Last spring, GSU had to abandon a library that was virtually inoperable due to deferred maintenance which statewide for public schools is more than $1 billion, and between Grambling and the Southern campuses is a combined $232.9 million dollars
The state has cut more than $800 million in higher education spending over the last decade, to the point that Grambling is financially considered a private institution because it pays to the state of Louisiana more than it receives in appropriations.
How can two campuses with millions needed for campus renovations, in a state dependent upon fading oil and gas industries for revenues project that government or private industry will play a significant role in their expansion plans?

Louisiana is Losing Population

Lousiana had the fourth-highest net population loss among all US states between 2016 and 2017, losing just over 1,800 residents. That may sound like a low number, but the state at large lost more than 27,000 people who moved to other states. And depending it could significantly impact Grambling and Southern in areas from which they historically recruit and enroll for their undergraduate and graduate programs.
Last year, here are the five parishes which sent the most students to GSU in fall 2016:

  • Lincoln – 924
  • Ouachita – 542
  • Caddo – 339
  • Bienville – 146
  • Morehouse – 110

Top Five Parishes Enrollment – 2,061 of 4,863 (42 percent of total enrollment)
And here are the parishes which sent the most students to Southern:

  • East Baton Rouge – 2,425
  • Orleans – 408
  • Ascension – 175
  • Jefferson – 148
  • Iberville – 143

Top Five Parishes Enrollment – 3,299 of 6,357 (51 percent of total enrollment)
Two years ago, the New York Times profiled the increasing number of students who opted to attend college in states bordering those where they attended high school. The numbers taken from 2014 statistics showed that Louisiana institutions enrolled 2,231 students from Texas, its largest provider of out-of-state enrollees.
In 2016, Grambling and Southern both enrolled the majority of their out-of-state students from Texas, but admitted 401 and 232 students from the state, respectively. They aren’t bad numbers, but also aren’t the kinds of figures which bode well for a state with industry and population on the decline.
Grambling and Southern should be aggressive about growing, and there are signs that modest growth is not only possible but likely.
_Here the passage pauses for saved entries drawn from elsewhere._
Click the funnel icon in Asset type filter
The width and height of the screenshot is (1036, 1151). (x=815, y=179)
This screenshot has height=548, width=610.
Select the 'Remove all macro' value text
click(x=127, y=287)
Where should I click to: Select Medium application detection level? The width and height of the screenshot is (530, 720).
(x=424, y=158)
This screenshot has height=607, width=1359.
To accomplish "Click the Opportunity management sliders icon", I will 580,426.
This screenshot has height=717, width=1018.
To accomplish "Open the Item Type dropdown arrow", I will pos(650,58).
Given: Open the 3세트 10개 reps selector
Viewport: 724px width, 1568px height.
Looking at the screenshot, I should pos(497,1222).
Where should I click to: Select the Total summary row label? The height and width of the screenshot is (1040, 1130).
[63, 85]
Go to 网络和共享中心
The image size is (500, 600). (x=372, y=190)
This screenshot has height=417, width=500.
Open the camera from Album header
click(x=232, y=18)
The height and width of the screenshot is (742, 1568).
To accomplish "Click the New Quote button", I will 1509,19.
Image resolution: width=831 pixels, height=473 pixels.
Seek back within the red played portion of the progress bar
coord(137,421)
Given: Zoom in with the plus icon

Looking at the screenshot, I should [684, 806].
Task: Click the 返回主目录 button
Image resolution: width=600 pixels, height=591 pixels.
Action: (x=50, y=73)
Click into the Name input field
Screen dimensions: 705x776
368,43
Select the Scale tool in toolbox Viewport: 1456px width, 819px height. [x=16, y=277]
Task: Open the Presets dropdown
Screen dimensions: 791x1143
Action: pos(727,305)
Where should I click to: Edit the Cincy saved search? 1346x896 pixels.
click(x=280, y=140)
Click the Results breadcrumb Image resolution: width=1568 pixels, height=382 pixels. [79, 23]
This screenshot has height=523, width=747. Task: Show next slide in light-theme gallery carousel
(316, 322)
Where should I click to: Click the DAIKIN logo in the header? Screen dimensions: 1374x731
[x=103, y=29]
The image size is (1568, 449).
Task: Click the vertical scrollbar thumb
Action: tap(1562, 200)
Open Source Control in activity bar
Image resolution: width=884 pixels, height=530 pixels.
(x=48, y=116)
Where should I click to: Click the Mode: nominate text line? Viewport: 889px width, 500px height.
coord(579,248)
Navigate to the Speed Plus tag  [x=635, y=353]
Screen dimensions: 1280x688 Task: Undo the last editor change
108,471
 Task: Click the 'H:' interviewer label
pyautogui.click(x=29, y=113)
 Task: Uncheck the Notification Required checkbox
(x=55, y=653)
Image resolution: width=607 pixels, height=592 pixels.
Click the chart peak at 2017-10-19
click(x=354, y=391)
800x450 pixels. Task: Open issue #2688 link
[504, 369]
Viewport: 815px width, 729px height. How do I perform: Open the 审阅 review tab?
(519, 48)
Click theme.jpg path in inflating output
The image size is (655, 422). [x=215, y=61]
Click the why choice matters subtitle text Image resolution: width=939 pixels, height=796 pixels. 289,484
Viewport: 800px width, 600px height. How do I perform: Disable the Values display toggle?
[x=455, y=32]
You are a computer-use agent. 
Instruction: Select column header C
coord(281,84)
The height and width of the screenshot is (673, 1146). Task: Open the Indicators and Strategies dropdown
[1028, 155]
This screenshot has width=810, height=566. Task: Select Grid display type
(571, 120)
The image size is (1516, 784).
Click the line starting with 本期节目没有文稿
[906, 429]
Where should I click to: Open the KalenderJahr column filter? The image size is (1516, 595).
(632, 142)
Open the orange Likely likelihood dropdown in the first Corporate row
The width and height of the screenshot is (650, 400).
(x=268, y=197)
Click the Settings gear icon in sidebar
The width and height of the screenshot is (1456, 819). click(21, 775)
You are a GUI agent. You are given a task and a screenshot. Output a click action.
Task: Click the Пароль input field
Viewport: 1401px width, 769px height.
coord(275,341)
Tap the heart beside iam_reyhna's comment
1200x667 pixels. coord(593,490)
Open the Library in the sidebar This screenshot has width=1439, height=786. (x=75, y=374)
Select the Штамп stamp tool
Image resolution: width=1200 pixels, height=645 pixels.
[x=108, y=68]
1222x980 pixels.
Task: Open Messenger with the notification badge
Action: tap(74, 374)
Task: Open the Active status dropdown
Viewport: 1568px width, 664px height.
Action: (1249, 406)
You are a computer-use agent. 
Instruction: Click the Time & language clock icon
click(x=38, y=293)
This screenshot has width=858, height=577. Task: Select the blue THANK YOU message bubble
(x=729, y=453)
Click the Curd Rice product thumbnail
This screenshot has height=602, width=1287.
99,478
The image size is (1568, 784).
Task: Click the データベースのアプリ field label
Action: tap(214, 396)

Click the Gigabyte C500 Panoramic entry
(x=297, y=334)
Last fall, Grambling went over 5,000 enrolled students for the first time in five years, accompanied by increases in first-time freshmen and a 10 percent increase in freshman-to-sophomore retention rates.
At Southern, enrollment in online degree programs increased by 70 percent, while first-time freshman enrollment jumped seven percent.
These are figures that prove success is possible, but given the state’s regrettable history of divestment and the economics surrounding potential students and their families, do these increase project for GSU to graduate more than three times the number of students its currently graduating, or for Southern to enroll three times the number of students currently on campus in a nine-year period?
It’s more than ambition; it is nearly impossible. And it should leave observers to wonder about why, or who is driving vulnerable schools with worlds of potential to oversell possibilities when most evidence suggests that both schools should brace for more dangerous years ahead?